DIRECTION 1 - In the article on Turkey's financial information sharing, which body receives the CRS account information that Turkish financial institutions report?
DIRECTION 2 - Say whether each statement agrees with the article on Turkey's financial information sharing, answering yes or no and quoting the deciding words: (a) Turkish banks send CRS information directly to foreign governments. (b) CRS is based on tax residency rather than citizenship. (c) Individual bank transactions are reported under CRS.
# PASSAGE SHOWN start
Turkey Sharing Financial Information with Other Countries

Turkey Sharing Financial Information with Other Countries

Introduction

Turkey participates in the Common Reporting Standard (CRS) — the OECD’s framework for automatic exchange of financial account information between tax authorities. The purpose is straightforward: prevent taxpayers from concealing financial accounts in foreign jurisdictions.

But CRS is widely misunderstood, and the misunderstandings tend to go in one direction: people assume Turkey reports far more than it actually does. The reality is narrower. Turkey does not automatically report bank transactions, rental income, property ownership, capital gains, salary payments, business revenue, or corporate income to foreign tax authorities. What Turkey generally reports is much more limited: the existence of reportable financial accounts, the account holder’s identifying information, the year-end account balance, and bank interest paid during the year.

This article explains what CRS actually covers in Turkey, what it does not cover, and why the distinction matters for foreign nationals and investors with Turkish financial accounts.

Table of Contents

🎧 CRS in Turkey: What Financial Information Is Shared?

What Is CRS and How Does It Work in Turkey?

CRS stands for Common Reporting Standard. It was developed by the OECD as the global mechanism for automatic exchange of financial account information, and Turkey is a participating jurisdiction.

Under the system, Turkish financial institutions identify customers who are tax residents of another CRS jurisdiction. That account information is reported to the Turkish Revenue Administration (Gelir İdaresi Başkanlığı), which then exchanges it with the relevant foreign tax authority. Turkish banks do not send information directly to foreign governments — the process runs through the Turkish Revenue Administration.

The system is also reciprocal. Turkey sends information about foreign tax residents’ Turkish accounts to their home country authorities, and Turkey receives information about Turkish tax residents’ accounts held in other CRS jurisdictions.

One important clarification: CRS is based on tax residency, not citizenship. A Turkish citizen living and paying taxes in Germany may be reported to Germany. A German citizen tax-resident in Turkey may have their foreign accounts reported to Turkey. Banks ask for CRS self-certification forms to establish tax residency — not nationality. The fact that a bank requests CRS documents does not automatically mean the account will be reported; it means the bank is assessing whether it is reportable.

What Turkey Actually Reports Under CRS

For reportable bank accounts, the information Turkey exchanges is generally limited to the following: the account holder’s name, address, country of tax residence, tax identification number, date and place of birth, account number, the name of the financial institution, the year-end account balance or value, and bank interest paid into the account during the year.

That list looks detailed, but what it actually tells a foreign tax authority is quite limited: this person had a Turkish bank account, it contained X amount on 31 December, and they received Y in bank interest. Nothing in that report explains where the money came from, what transactions passed through the account, or what economic activity generated the balance.

The Turkish Revenue Administration’s own guidance is explicit on this: detailed account movements are not collected from financial institutions and are not shared under automatic exchange. CRS reports financial account information. It does not report an economic biography.

Bank Transactions, Rental Income, and Business Payments

Individual bank transactions are not reported under CRS. Each transfer in or out, each cash deposit, each incoming rental payment, each customer payment, each salary received — none of these appear in a CRS report as separate line items. The Turkish Revenue Administration does not collect transaction-level data from banks for CRS purposes, and that level of detail is not exchanged with foreign tax authorities.
# PASSAGE SHOWN end
# DATA EXTRACT start
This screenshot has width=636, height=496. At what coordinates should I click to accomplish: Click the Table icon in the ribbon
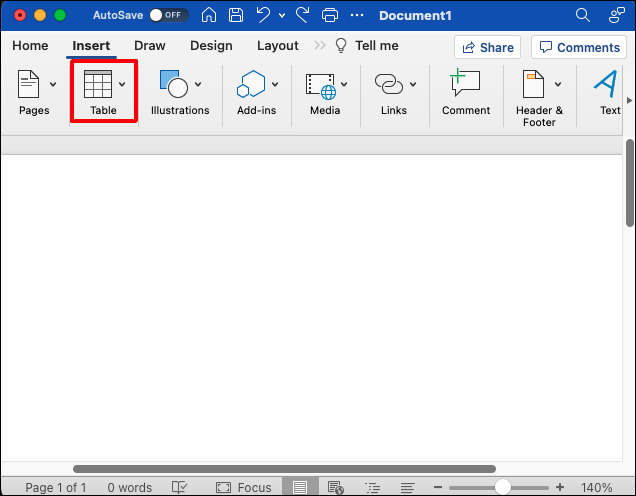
# DATA EXTRACT end
# DATA EXTRACT start
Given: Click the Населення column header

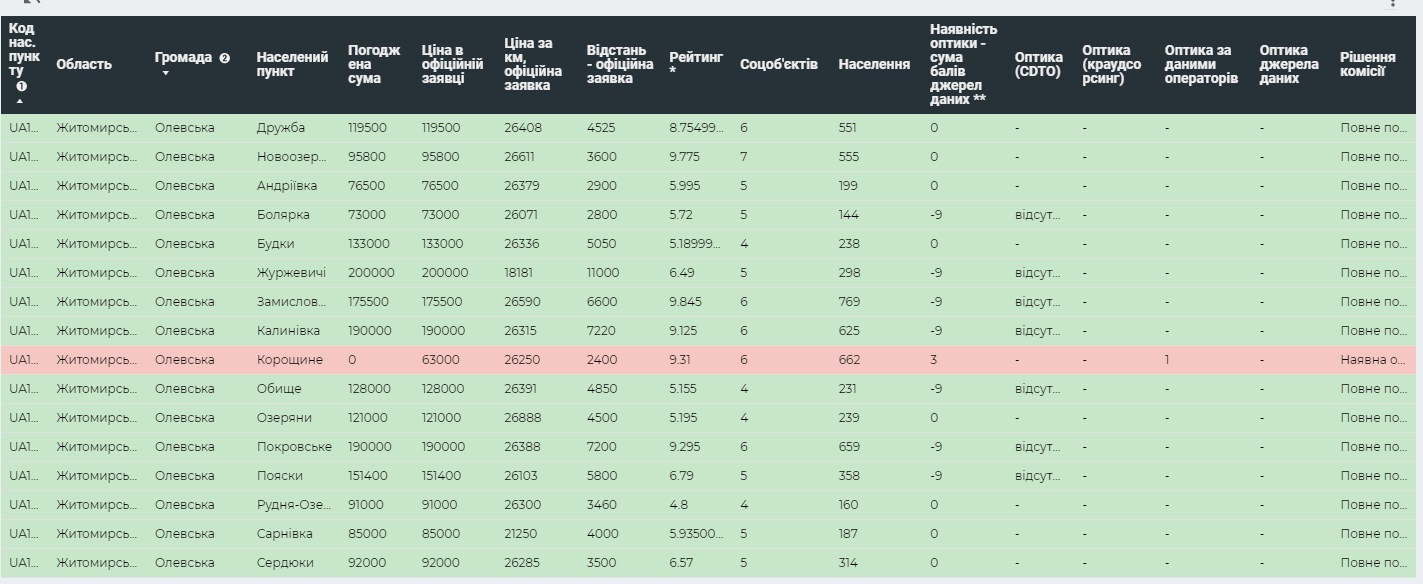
# DATA EXTRACT end
# DATA EXTRACT start
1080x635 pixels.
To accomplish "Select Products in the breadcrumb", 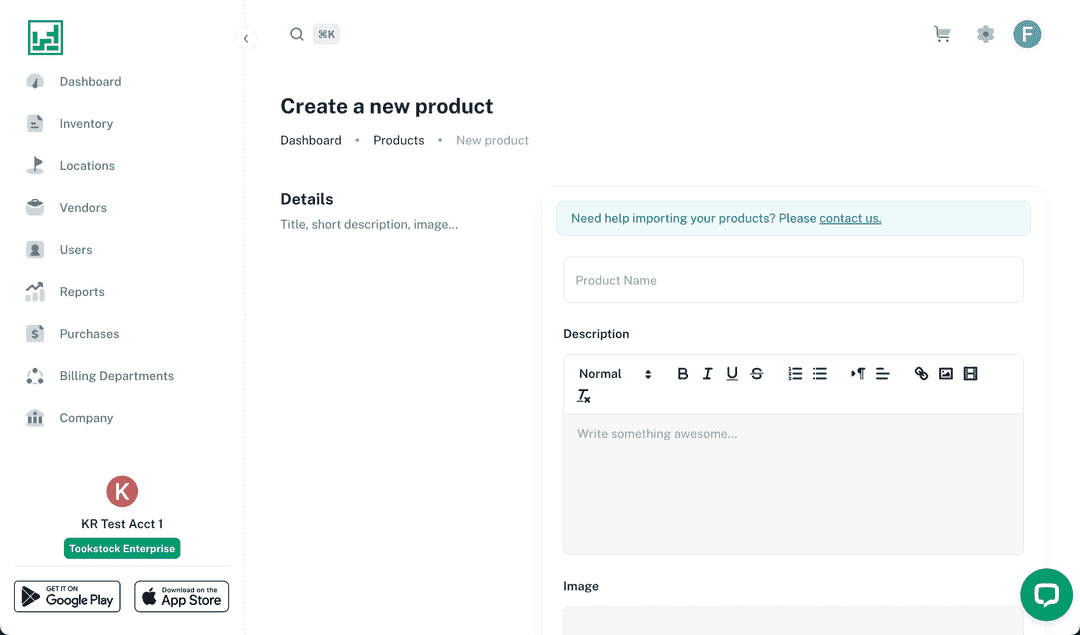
# DATA EXTRACT end
EXERCISE ANSWER 1 - The Turkish Revenue Administration (Gelir İdaresi Başkanlığı).

EXERCISE ANSWER 2 -
(a) No: "Turkish banks do not send information directly to foreign governments"
(b) Yes: "CRS is based on tax residency, not citizenship."
(c) No: "Individual bank transactions are not reported under CRS."